Gib alle folgenden Zeilen Wort für Wort und unverändert zurück.
:::
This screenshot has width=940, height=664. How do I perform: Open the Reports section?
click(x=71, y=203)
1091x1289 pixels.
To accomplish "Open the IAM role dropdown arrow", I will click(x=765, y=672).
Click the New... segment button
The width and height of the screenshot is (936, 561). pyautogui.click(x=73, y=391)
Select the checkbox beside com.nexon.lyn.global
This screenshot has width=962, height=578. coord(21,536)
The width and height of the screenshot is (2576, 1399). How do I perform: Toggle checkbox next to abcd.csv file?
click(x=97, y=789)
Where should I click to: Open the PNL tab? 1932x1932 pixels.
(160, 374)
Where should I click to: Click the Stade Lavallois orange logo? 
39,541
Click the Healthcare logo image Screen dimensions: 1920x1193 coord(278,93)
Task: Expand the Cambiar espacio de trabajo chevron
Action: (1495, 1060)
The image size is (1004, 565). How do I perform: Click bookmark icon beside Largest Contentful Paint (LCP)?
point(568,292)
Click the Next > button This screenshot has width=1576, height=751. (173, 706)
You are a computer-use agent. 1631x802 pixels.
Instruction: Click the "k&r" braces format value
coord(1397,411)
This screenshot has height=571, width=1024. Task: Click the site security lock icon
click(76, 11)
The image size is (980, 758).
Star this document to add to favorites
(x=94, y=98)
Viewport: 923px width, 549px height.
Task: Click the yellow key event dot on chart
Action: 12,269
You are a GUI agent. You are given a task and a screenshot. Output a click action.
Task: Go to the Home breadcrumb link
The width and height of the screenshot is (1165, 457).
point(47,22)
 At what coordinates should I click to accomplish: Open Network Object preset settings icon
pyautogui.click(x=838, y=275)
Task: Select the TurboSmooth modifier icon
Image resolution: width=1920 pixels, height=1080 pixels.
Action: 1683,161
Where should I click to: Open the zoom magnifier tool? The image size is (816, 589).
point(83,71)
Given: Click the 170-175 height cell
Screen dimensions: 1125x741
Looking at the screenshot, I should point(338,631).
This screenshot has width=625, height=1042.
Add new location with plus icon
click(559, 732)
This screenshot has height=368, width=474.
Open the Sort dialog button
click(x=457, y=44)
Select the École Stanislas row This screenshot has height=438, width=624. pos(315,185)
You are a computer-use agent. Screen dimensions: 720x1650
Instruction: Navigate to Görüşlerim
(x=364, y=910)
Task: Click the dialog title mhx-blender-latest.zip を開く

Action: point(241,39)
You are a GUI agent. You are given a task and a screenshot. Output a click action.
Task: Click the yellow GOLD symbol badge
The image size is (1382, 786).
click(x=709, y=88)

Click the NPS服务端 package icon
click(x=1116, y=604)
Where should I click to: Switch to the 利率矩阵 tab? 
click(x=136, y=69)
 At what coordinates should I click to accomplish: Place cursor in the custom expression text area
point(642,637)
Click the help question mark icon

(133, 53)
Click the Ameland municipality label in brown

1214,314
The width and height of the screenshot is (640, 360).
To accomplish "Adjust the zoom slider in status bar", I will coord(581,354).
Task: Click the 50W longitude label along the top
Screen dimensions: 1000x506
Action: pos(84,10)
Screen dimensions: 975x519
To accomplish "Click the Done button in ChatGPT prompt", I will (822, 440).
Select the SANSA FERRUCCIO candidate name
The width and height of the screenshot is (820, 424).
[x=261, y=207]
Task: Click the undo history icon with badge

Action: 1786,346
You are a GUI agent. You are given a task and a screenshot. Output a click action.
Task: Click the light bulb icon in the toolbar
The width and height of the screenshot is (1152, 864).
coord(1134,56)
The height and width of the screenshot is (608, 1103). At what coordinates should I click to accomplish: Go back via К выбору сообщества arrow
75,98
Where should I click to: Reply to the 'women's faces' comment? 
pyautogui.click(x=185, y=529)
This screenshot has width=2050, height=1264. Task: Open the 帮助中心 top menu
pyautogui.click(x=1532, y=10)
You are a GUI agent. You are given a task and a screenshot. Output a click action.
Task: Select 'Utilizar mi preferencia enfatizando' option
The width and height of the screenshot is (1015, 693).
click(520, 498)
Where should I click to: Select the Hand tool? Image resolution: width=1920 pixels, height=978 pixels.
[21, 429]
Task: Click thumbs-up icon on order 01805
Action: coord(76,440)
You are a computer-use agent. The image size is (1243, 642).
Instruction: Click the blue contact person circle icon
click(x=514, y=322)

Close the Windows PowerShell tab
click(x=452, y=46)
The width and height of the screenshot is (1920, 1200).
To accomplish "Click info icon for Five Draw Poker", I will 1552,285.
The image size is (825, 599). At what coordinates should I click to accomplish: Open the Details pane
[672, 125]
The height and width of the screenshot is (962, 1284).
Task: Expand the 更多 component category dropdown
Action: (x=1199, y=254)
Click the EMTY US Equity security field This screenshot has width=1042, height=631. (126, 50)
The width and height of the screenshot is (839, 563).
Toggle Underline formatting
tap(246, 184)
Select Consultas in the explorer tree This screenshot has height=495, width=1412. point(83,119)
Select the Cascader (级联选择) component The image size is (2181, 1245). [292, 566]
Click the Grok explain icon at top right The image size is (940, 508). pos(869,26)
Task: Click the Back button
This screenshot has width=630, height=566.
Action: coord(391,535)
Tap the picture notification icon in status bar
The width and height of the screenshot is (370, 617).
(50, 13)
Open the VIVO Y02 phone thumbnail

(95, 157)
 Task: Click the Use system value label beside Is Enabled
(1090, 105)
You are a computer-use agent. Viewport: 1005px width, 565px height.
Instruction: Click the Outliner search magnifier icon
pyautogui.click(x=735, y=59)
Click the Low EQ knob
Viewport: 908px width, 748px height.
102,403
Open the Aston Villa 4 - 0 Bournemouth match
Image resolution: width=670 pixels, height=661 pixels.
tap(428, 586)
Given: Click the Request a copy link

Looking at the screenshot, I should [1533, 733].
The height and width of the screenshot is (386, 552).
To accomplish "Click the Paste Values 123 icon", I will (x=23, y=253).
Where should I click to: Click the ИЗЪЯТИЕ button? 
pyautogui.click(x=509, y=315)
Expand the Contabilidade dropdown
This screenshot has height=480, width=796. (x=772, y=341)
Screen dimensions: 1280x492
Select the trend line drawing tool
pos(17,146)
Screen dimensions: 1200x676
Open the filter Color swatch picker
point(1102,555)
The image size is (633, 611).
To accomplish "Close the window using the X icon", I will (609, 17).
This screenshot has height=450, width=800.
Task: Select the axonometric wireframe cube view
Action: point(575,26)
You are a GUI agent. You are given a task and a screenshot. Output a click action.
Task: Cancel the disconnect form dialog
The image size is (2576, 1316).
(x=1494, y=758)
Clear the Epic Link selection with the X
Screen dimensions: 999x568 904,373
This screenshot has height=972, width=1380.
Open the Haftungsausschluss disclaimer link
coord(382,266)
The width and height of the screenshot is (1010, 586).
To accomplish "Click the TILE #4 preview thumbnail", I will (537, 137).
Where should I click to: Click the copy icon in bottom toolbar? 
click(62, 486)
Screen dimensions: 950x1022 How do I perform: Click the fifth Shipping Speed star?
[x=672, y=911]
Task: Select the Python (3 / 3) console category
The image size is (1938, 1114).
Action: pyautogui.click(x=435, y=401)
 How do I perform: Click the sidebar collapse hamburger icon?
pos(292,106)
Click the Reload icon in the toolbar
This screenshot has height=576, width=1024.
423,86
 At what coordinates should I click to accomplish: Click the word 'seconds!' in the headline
:::
• Antwort:
This screenshot has width=940, height=664. How do I perform: Open the Reports section?
click(x=71, y=203)
1091x1289 pixels.
To accomplish "Open the IAM role dropdown arrow", I will click(x=765, y=672).
Click the New... segment button
The width and height of the screenshot is (936, 561). pyautogui.click(x=73, y=391)
Select the checkbox beside com.nexon.lyn.global
This screenshot has width=962, height=578. coord(21,536)
The width and height of the screenshot is (2576, 1399). How do I perform: Toggle checkbox next to abcd.csv file?
click(x=97, y=789)
Where should I click to: Open the PNL tab? 1932x1932 pixels.
(160, 374)
Where should I click to: Click the Stade Lavallois orange logo? 
39,541
Click the Healthcare logo image Screen dimensions: 1920x1193 coord(278,93)
Task: Expand the Cambiar espacio de trabajo chevron
Action: (1495, 1060)
The image size is (1004, 565). How do I perform: Click bookmark icon beside Largest Contentful Paint (LCP)?
point(568,292)
Click the Next > button This screenshot has width=1576, height=751. (173, 706)
You are a computer-use agent. 1631x802 pixels.
Instruction: Click the "k&r" braces format value
coord(1397,411)
This screenshot has height=571, width=1024. Task: Click the site security lock icon
click(76, 11)
The image size is (980, 758).
Star this document to add to favorites
(x=94, y=98)
Viewport: 923px width, 549px height.
Task: Click the yellow key event dot on chart
Action: 12,269
You are a GUI agent. You are given a task and a screenshot. Output a click action.
Task: Go to the Home breadcrumb link
The width and height of the screenshot is (1165, 457).
point(47,22)
 At what coordinates should I click to accomplish: Open Network Object preset settings icon
pyautogui.click(x=838, y=275)
Task: Select the TurboSmooth modifier icon
Image resolution: width=1920 pixels, height=1080 pixels.
Action: 1683,161
Where should I click to: Open the zoom magnifier tool? The image size is (816, 589).
point(83,71)
Given: Click the 170-175 height cell
Screen dimensions: 1125x741
Looking at the screenshot, I should point(338,631).
This screenshot has width=625, height=1042.
Add new location with plus icon
click(559, 732)
This screenshot has height=368, width=474.
Open the Sort dialog button
click(x=457, y=44)
Select the École Stanislas row This screenshot has height=438, width=624. pos(315,185)
You are a computer-use agent. Screen dimensions: 720x1650
Instruction: Navigate to Görüşlerim
(x=364, y=910)
Task: Click the dialog title mhx-blender-latest.zip を開く

Action: point(241,39)
You are a GUI agent. You are given a task and a screenshot. Output a click action.
Task: Click the yellow GOLD symbol badge
The image size is (1382, 786).
click(x=709, y=88)

Click the NPS服务端 package icon
click(x=1116, y=604)
Where should I click to: Switch to the 利率矩阵 tab? 
click(x=136, y=69)
 At what coordinates should I click to accomplish: Place cursor in the custom expression text area
point(642,637)
Click the help question mark icon

(133, 53)
Click the Ameland municipality label in brown

1214,314
The width and height of the screenshot is (640, 360).
To accomplish "Adjust the zoom slider in status bar", I will coord(581,354).
Task: Click the 50W longitude label along the top
Screen dimensions: 1000x506
Action: pos(84,10)
Screen dimensions: 975x519
To accomplish "Click the Done button in ChatGPT prompt", I will (822, 440).
Select the SANSA FERRUCCIO candidate name
The width and height of the screenshot is (820, 424).
[x=261, y=207]
Task: Click the undo history icon with badge

Action: 1786,346
You are a GUI agent. You are given a task and a screenshot. Output a click action.
Task: Click the light bulb icon in the toolbar
The width and height of the screenshot is (1152, 864).
coord(1134,56)
The height and width of the screenshot is (608, 1103). At what coordinates should I click to accomplish: Go back via К выбору сообщества arrow
75,98
Where should I click to: Reply to the 'women's faces' comment? 
pyautogui.click(x=185, y=529)
This screenshot has width=2050, height=1264. Task: Open the 帮助中心 top menu
pyautogui.click(x=1532, y=10)
You are a GUI agent. You are given a task and a screenshot. Output a click action.
Task: Select 'Utilizar mi preferencia enfatizando' option
The width and height of the screenshot is (1015, 693).
click(520, 498)
Where should I click to: Select the Hand tool? Image resolution: width=1920 pixels, height=978 pixels.
[21, 429]
Task: Click thumbs-up icon on order 01805
Action: coord(76,440)
You are a computer-use agent. The image size is (1243, 642).
Instruction: Click the blue contact person circle icon
click(x=514, y=322)

Close the Windows PowerShell tab
click(x=452, y=46)
The width and height of the screenshot is (1920, 1200).
To accomplish "Click info icon for Five Draw Poker", I will 1552,285.
The image size is (825, 599). At what coordinates should I click to accomplish: Open the Details pane
[672, 125]
The height and width of the screenshot is (962, 1284).
Task: Expand the 更多 component category dropdown
Action: (x=1199, y=254)
Click the EMTY US Equity security field This screenshot has width=1042, height=631. (126, 50)
The width and height of the screenshot is (839, 563).
Toggle Underline formatting
tap(246, 184)
Select Consultas in the explorer tree This screenshot has height=495, width=1412. point(83,119)
Select the Cascader (级联选择) component The image size is (2181, 1245). [292, 566]
Click the Grok explain icon at top right The image size is (940, 508). pos(869,26)
Task: Click the Back button
This screenshot has width=630, height=566.
Action: coord(391,535)
Tap the picture notification icon in status bar
The width and height of the screenshot is (370, 617).
(50, 13)
Open the VIVO Y02 phone thumbnail

(95, 157)
 Task: Click the Use system value label beside Is Enabled
(1090, 105)
You are a computer-use agent. Viewport: 1005px width, 565px height.
Instruction: Click the Outliner search magnifier icon
pyautogui.click(x=735, y=59)
Click the Low EQ knob
Viewport: 908px width, 748px height.
102,403
Open the Aston Villa 4 - 0 Bournemouth match
Image resolution: width=670 pixels, height=661 pixels.
tap(428, 586)
Given: Click the Request a copy link

Looking at the screenshot, I should [1533, 733].
The height and width of the screenshot is (386, 552).
To accomplish "Click the Paste Values 123 icon", I will (x=23, y=253).
Where should I click to: Click the ИЗЪЯТИЕ button? 
pyautogui.click(x=509, y=315)
Expand the Contabilidade dropdown
This screenshot has height=480, width=796. (x=772, y=341)
Screen dimensions: 1280x492
Select the trend line drawing tool
pos(17,146)
Screen dimensions: 1200x676
Open the filter Color swatch picker
point(1102,555)
The image size is (633, 611).
To accomplish "Close the window using the X icon", I will (609, 17).
This screenshot has height=450, width=800.
Task: Select the axonometric wireframe cube view
Action: point(575,26)
You are a GUI agent. You are given a task and a screenshot. Output a click action.
Task: Cancel the disconnect form dialog
The image size is (2576, 1316).
(x=1494, y=758)
Clear the Epic Link selection with the X
Screen dimensions: 999x568 904,373
This screenshot has height=972, width=1380.
Open the Haftungsausschluss disclaimer link
coord(382,266)
The width and height of the screenshot is (1010, 586).
To accomplish "Click the TILE #4 preview thumbnail", I will (537, 137).
Where should I click to: Click the copy icon in bottom toolbar? 
click(62, 486)
Screen dimensions: 950x1022 How do I perform: Click the fifth Shipping Speed star?
[x=672, y=911]
Task: Select the Python (3 / 3) console category
The image size is (1938, 1114).
Action: pyautogui.click(x=435, y=401)
 How do I perform: Click the sidebar collapse hamburger icon?
pos(292,106)
Click the Reload icon in the toolbar
This screenshot has height=576, width=1024.
423,86
 At what coordinates should I click to accomplish: Click the word 'seconds!' in the headline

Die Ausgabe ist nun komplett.